A four-year link-up between Webster’s High School and Litein High School for boys in the Rift Valley in Kenya is to continue, thanks to the dedication of staff, pupils and the local community in Kirriemuir.
The association, which has paid dividends for both schools, was under threat when British Council funding ran out.
However, it was agreed Webster’s should continue to strive to build on the foundations laid over the last few years to promote global awareness in both schools.
A report in the Webster’s summer newsletter gives details of a recent self-funded trip to Litein by Webster’s clerical officer Nicola Davie and Mary McGregor, Principal Teacher, pupil care and support.
It was their second visit and both were struck by the positive changes which have taken place.
The school’s principal, Mr Ndeda, visited Kirriemuir last year and has since put many reforms in place.
Nicola and Mary spent as much time as possible working in the school, with Nicola helping staff set up a number of systems which will help with its day to day running. They also taught English, SE, basic computing and geography.
Mary told the ‘Herald’ that, when British Council funding dried up, she and Nicola approached Webster’s rector Mr Eric Summers to ask if they could self-fund their latest trip, carried out during the pupils’ study leave.
She spoke of the benefits the link has had with pupils at Webster’s, stating: “They have seen the differences in the education systems - it has been a real eye-opener. Understanding the importance of education is something the Kenyan students have brought to them. Issues like global justice, poverty and a deeper understanding of how the world works have benefited our pupils greatly, This has been the best thing I have been involved in. I started teaching in 1980 and this is the most wonderful thing.
“The whole point of the funding was that it would become sustainable and when we were away in Kenya a group of staff and pupils organised our spring fair which raised over £1,200 to keep the link going.”
Curricular links have been built in to the school year at Webster’s, looking at the work for HIV and AIDs in both countries and the history of Kenya in social subjects. Work has also been done in art, home economics, geography and physics and creative writing.
Nicola gave an insight into a typical day in the life of the boys at Litein, which starts at four in the morning.

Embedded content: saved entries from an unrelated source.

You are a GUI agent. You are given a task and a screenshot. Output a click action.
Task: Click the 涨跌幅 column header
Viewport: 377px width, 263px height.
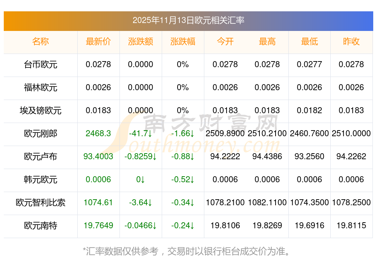coord(183,42)
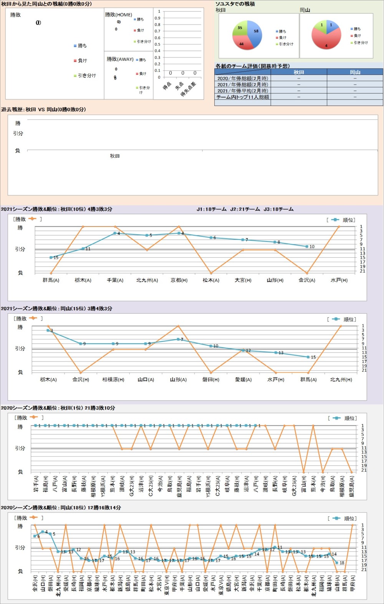Click the 引き分け legend entry beside Akita pie
This screenshot has width=384, height=604.
[284, 44]
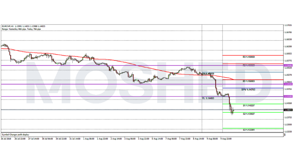Click the S1 1.14227 support label
This screenshot has height=165, width=293.
pyautogui.click(x=249, y=106)
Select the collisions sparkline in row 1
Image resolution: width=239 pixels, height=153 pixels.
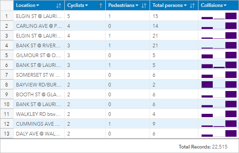click(219, 16)
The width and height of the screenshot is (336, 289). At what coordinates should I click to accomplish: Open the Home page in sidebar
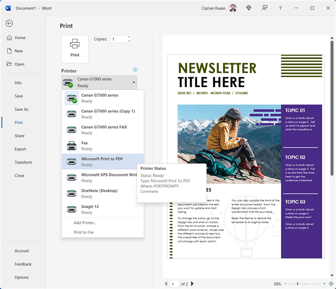20,38
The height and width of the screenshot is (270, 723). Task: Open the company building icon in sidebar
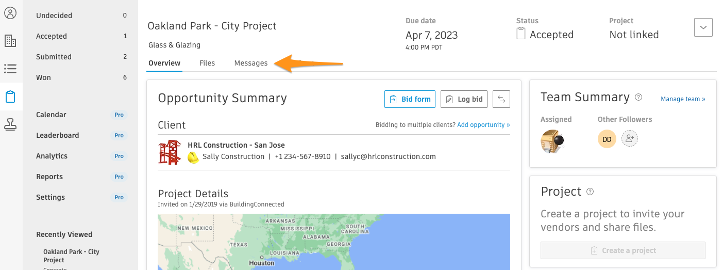coord(10,41)
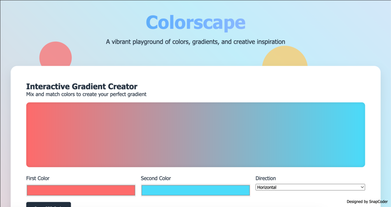Click the Mix and match colors subtitle
Screen dimensions: 391x207
[x=86, y=94]
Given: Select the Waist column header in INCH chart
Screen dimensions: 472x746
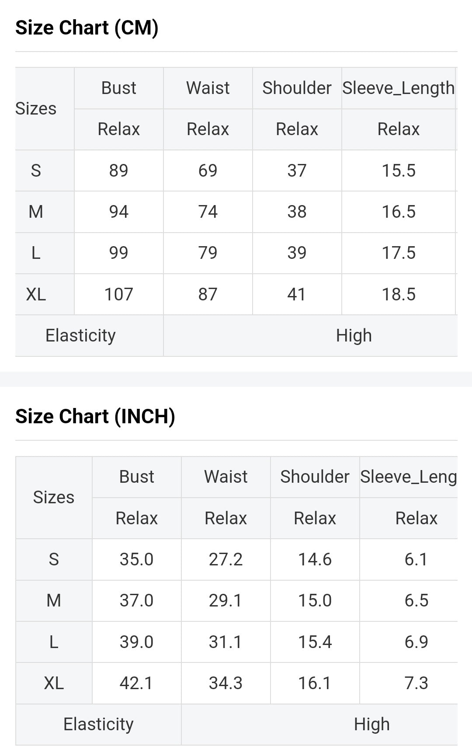Looking at the screenshot, I should pos(226,477).
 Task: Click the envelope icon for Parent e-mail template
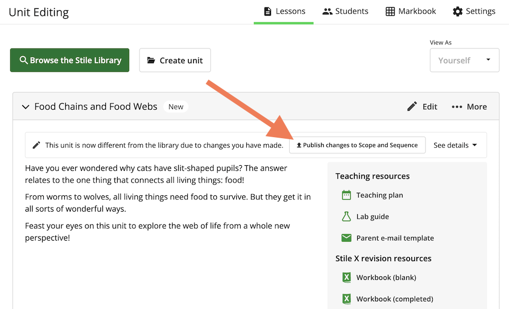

She said: “The boys explain all this to our kids and to them, starting at four in the morning and working to 10 at night is in-comprehensible. Over there education is so important to the boys as it is their key to a better way of life. Our link has worked so well.”
A number of items including football boots and tops from staff and pupils were sent out to Kenya which have ensured the first 11 now play in boots, rather than their bare feet; study skills books sent out are now being used by the boys in their new library.
Mary added; “The purpose of our visit was to sustain the link and re-assure our Kenyan partners that we know it is far more difficult for them to raise money over there to keep the link going, and to reassure them we are doing what we can at this end to sustain it.”
As the fund-raising continues the plan is now for a party from Litein to visit Webster’s next year. In the meantime Webster’s pupils are linking up with the Litein students as pen-pals.
Webster’s rector Mr Eric Summers spoke of how the link fitted in perfectly with the new Curriculum for Excellence and of his confidence in its success thanks to the work of Mr Danus Skene of Kabisa, who offered a personal connection with the Kenyan link.
He said: “We have a school vision of global awareness. I think Kirrie is a nice place to live and work, but part of our job is to broaden pupils’ horizons and to make them aware of the rest of the world.”
He also referred to the link up between Southmuir Primary School and the primary next to Litein High School which is strengthening the links between the two communities.